▸ THE PROBLEM
For each line below that includes the word "Taschentücher", make a copy.

▸ GIVEN DATA
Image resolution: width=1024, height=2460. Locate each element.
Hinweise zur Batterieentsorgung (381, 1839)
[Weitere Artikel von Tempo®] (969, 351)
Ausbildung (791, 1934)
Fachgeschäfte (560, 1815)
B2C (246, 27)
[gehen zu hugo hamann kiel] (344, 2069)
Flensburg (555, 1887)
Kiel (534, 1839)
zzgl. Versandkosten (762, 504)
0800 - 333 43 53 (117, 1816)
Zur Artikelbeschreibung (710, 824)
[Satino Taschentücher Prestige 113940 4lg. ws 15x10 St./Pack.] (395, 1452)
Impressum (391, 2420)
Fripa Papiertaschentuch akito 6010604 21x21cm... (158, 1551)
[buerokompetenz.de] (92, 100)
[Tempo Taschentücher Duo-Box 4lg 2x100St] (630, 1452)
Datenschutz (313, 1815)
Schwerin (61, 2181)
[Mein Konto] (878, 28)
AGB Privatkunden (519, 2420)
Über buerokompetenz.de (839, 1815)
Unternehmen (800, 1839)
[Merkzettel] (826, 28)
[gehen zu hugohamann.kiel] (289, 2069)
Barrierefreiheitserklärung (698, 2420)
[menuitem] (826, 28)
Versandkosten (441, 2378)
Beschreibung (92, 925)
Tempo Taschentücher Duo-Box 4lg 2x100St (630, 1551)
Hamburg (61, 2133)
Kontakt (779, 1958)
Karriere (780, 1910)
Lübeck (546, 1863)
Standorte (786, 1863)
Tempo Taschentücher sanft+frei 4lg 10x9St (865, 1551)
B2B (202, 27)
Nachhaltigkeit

--

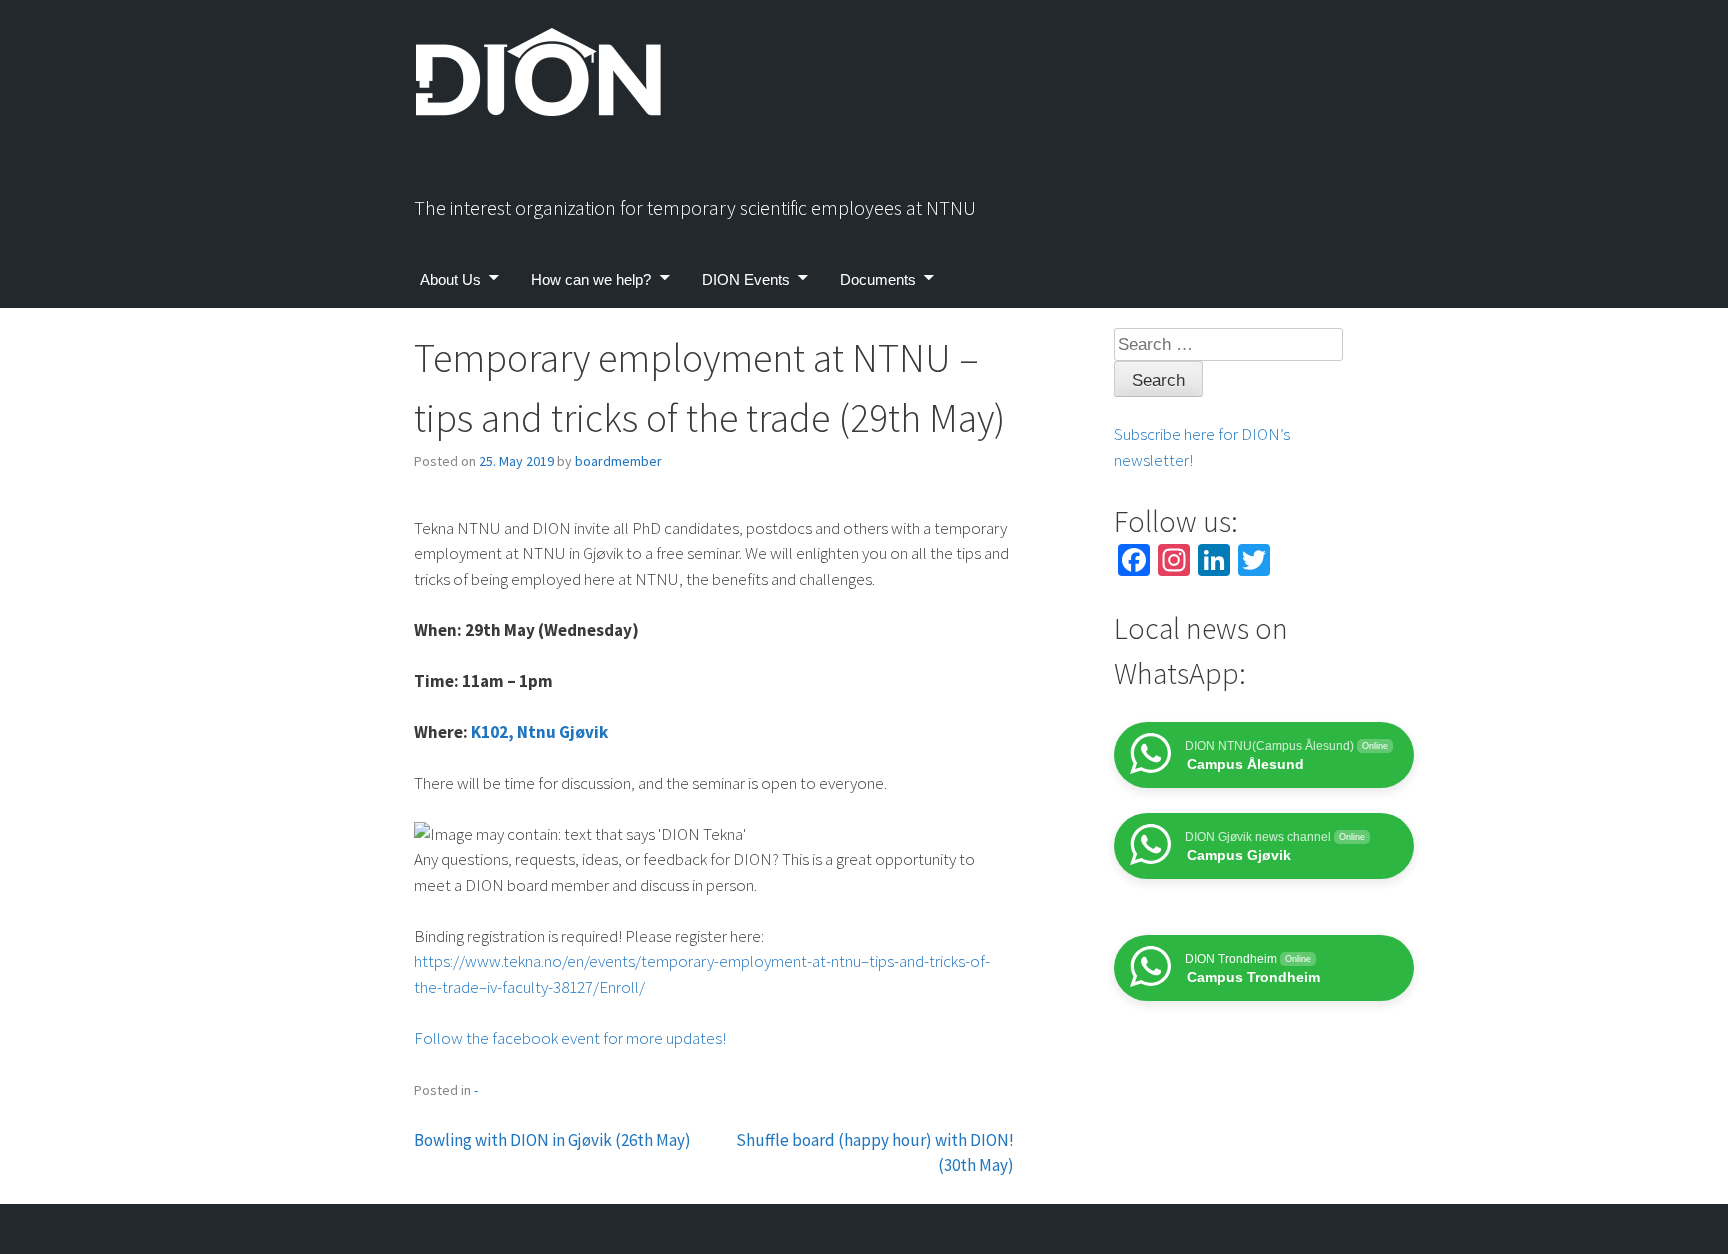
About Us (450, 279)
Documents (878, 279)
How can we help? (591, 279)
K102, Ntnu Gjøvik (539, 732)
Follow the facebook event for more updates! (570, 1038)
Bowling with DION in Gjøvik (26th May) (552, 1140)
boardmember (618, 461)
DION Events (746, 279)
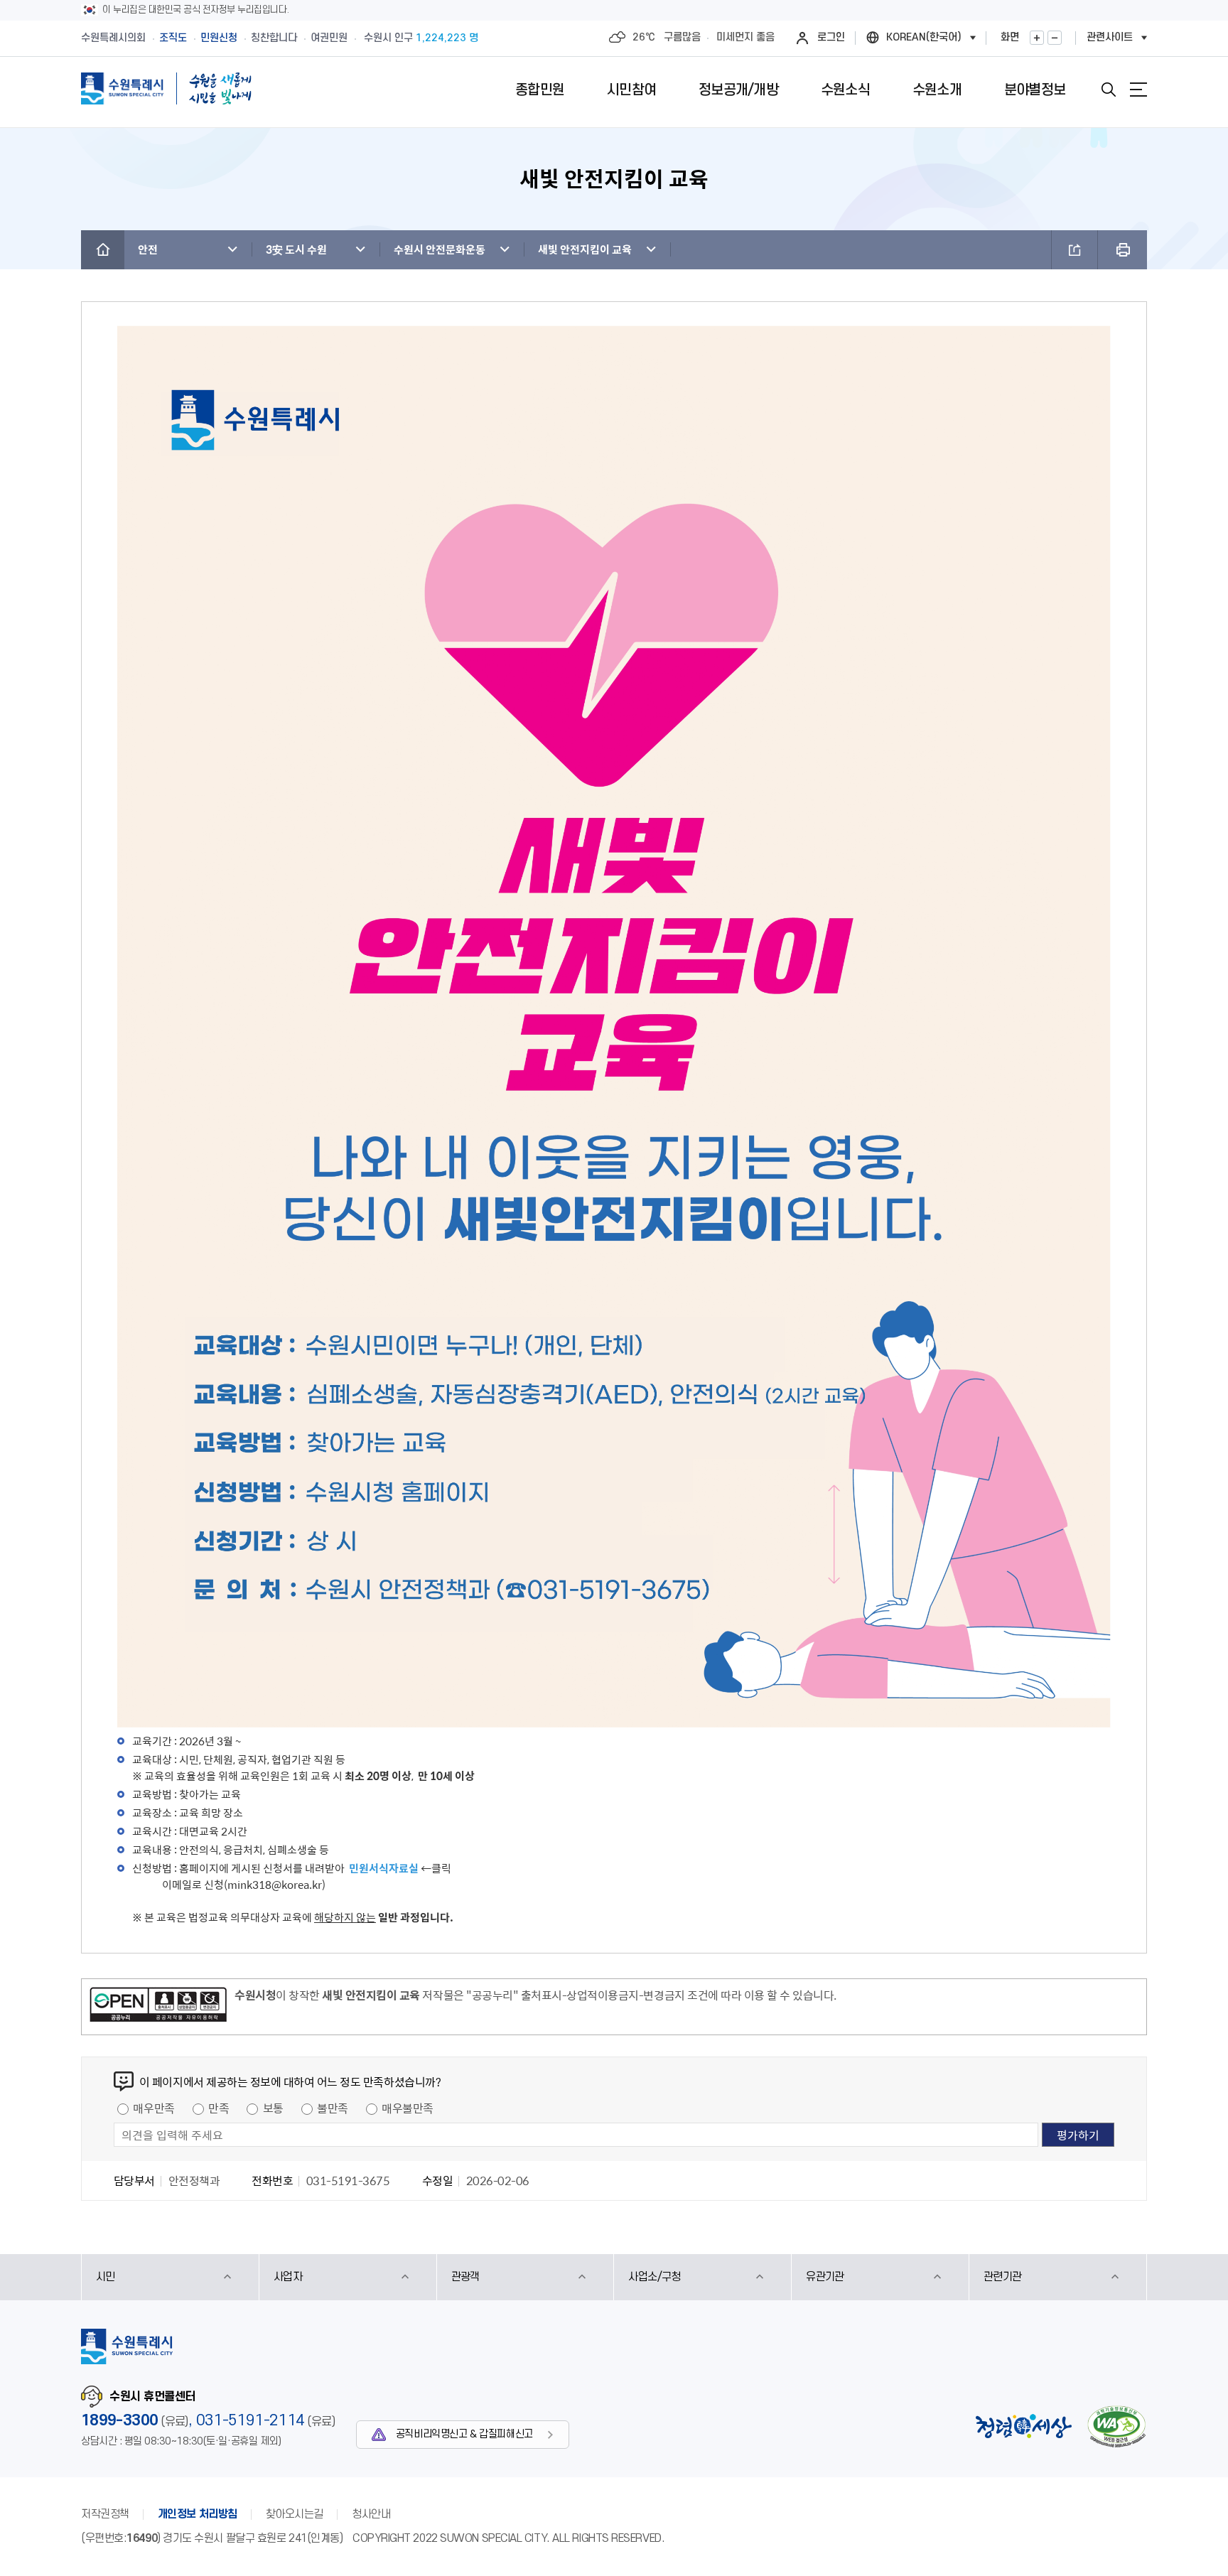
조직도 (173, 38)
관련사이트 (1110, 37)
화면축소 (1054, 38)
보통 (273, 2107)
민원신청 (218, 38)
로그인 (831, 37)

▸ OUTPUT
[Satino Taschentücher Prestige 113940 4lg. ws 15x10 St./Pack.] (395, 1452)
[Tempo Taschentücher Duo-Box 4lg 2x100St] (630, 1452)
Tempo Taschentücher Duo-Box 4lg 2x100St (630, 1551)
Tempo Taschentücher sanft+frei 4lg 10x9St (865, 1551)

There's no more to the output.